風船爆弾や細菌兵器などを研究開発したとされる「陸軍登戸(のぼりと)研究所」が太平洋戦争末期、現在の駒ケ根市中沢小学校に当たる中沢国民学校に併設されていた中沢青年学校に疎開した際の記録が中沢小に残っていることが26日、分かった。同青年学校が学校事務などを長野県に報告した「申達(しんたつ)文書」で、校舎の転用計画や戦後に米兵らが接収した物品の一覧も掲載。旧陸軍の最高機密だった同研究所に関わる資料の多くは終戦直後に処分された。現存する公文書は珍しく、研究者は「具体的な事実が記された貴重な資料」としている。
申達文書は、1944(昭和19)年4月〜47年3月、中沢青年学校から県上伊那地方事務所への報告をまとめた縦約25センチ、横約20センチの紙束。現在は駒ケ根市民俗資料館になっている旧中沢国民学校校舎内に保管されていた。

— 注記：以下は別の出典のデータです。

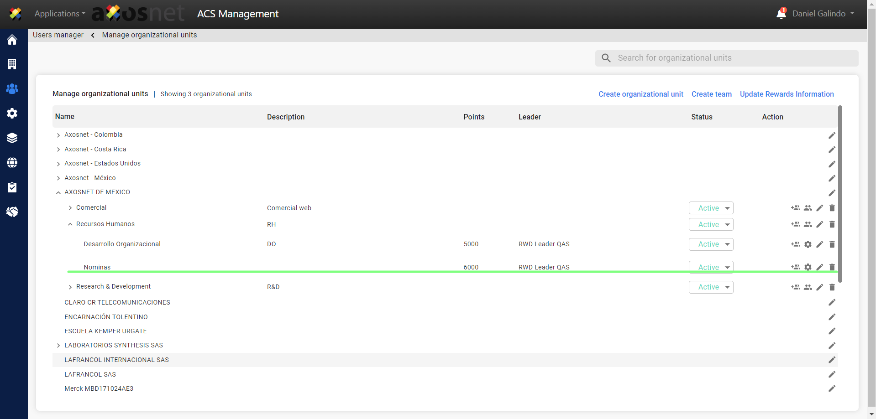Delete the Comercial organizational unit
The height and width of the screenshot is (419, 876).
pos(832,208)
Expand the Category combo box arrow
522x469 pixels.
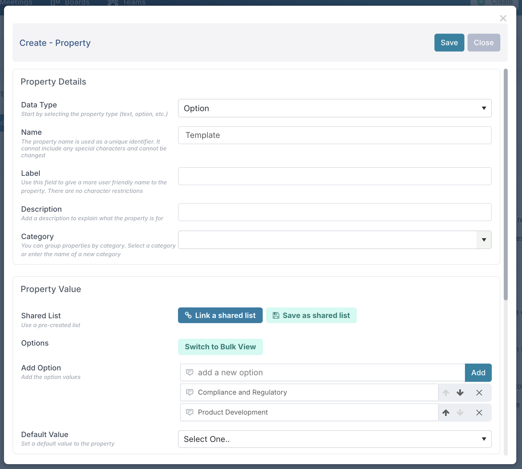(484, 240)
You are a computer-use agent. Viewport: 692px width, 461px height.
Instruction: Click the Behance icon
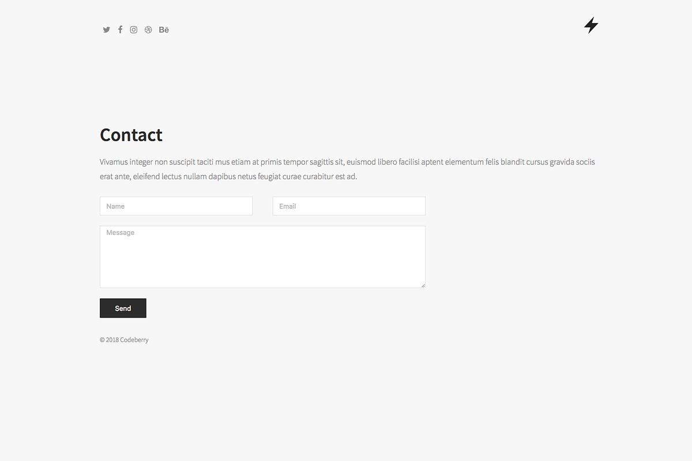[164, 30]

登戸研究所は45年3〜4月、川崎市から上伊那地方などに疎開した。同年4月16日付の申達文書は「中澤青年学校校舎転用計画書」と題し、転用申請者を「陸軍登戸研究所中澤製造所」と明記。目的は「特殊兵器製造資材倉庫並事務所トシテ転用」、転用する校舎に収容する作業人員は「約四十人(男)」で、「教室授業停止」と記している。

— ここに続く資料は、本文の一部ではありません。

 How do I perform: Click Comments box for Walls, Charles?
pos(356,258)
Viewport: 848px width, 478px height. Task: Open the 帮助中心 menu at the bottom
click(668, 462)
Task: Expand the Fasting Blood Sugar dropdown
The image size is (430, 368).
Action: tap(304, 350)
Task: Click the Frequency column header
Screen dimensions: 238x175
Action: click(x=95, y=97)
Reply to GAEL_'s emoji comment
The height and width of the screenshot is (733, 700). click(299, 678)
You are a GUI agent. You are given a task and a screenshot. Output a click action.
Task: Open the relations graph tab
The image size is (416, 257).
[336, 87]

終戦後の同年11月18日付では、青年学校を訪れた米兵らが接収した小銃や銃剣といった品の一覧を掲載。米兵について「態度極メテ平静ナリキ有難ウト言葉ヲ残シ去ル」などと書いている。46年1月23日付では、「更衣箱」や「作業台」など、同研究所から青年学校へ払い下げられた物品を報告している。

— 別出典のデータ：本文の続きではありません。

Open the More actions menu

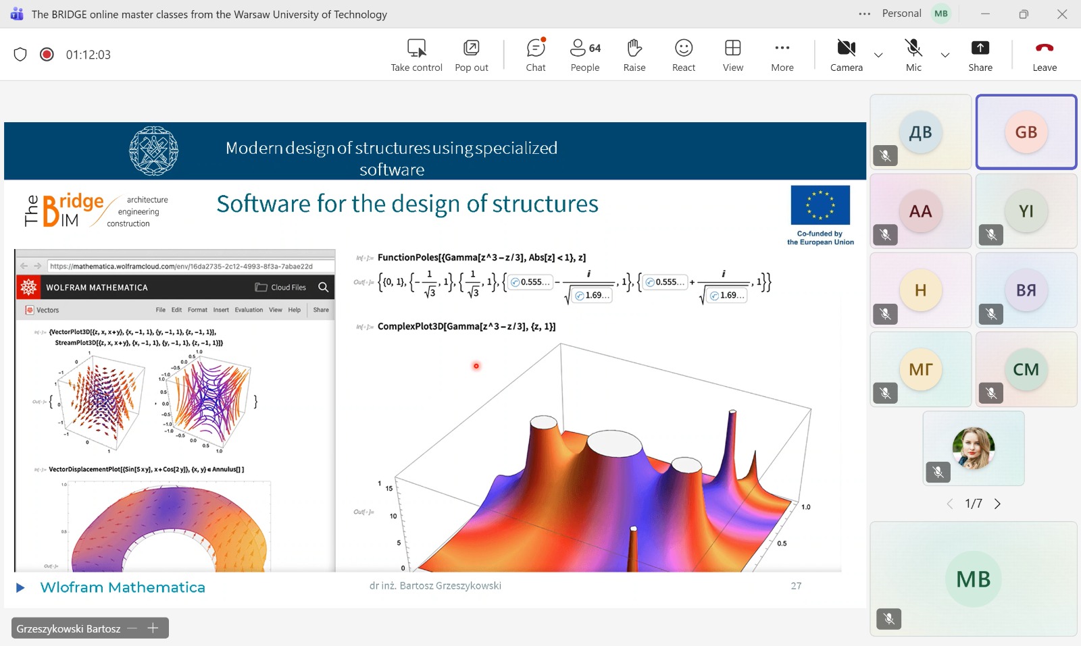782,55
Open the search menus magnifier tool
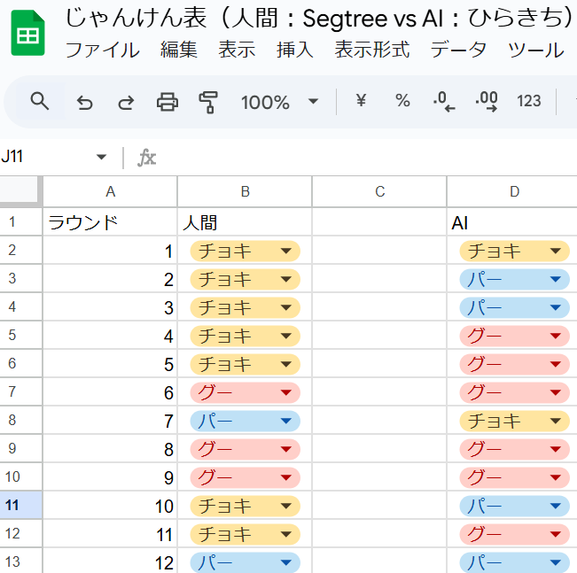The width and height of the screenshot is (577, 573). click(39, 101)
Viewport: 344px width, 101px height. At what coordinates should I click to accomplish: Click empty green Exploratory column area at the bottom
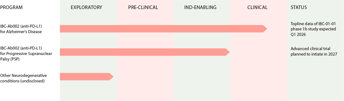tap(88, 92)
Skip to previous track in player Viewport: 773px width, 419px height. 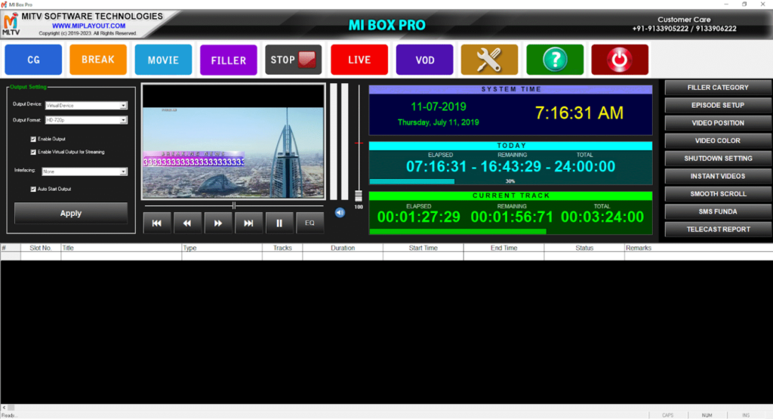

文書は、登戸研究所を調べている明治大の渡辺賢二講師(71)らが昨年夏、上伊那に残る資料を確認する過程で見つかった。渡辺講師は「登戸研究所が地域を巻き込んだ形で本土決戦に向けて準備していたことが示されており、ほかに疎開した地域でも例のない資料」とする。
同研究所をめぐっては、赤穂高校(駒ケ根市)生徒の自主的なゼミ「平和ゼミナール」が89年、市内で存命だった複数の元研究所員から聞き取りを開始。活動の目的、実態などの証言と約500点の資料を集めた。成果は、明治大平和教育登戸研究所資料館(川崎市)に展示、収蔵されている。
当時のゼミ顧問で、今も研究を続ける辰野高校(上伊那郡辰野町)の木下健蔵教諭(59)は「登戸研究所については中沢国民学校の学校日誌などで断片的に触れられているだけだった。ここまでしっかり書かれている公文書は初めて」としている。
木下教諭が担任する同高2年4組は登戸研究所について調べており、7月19日の文化祭で申達文書の内容を含めて発表する。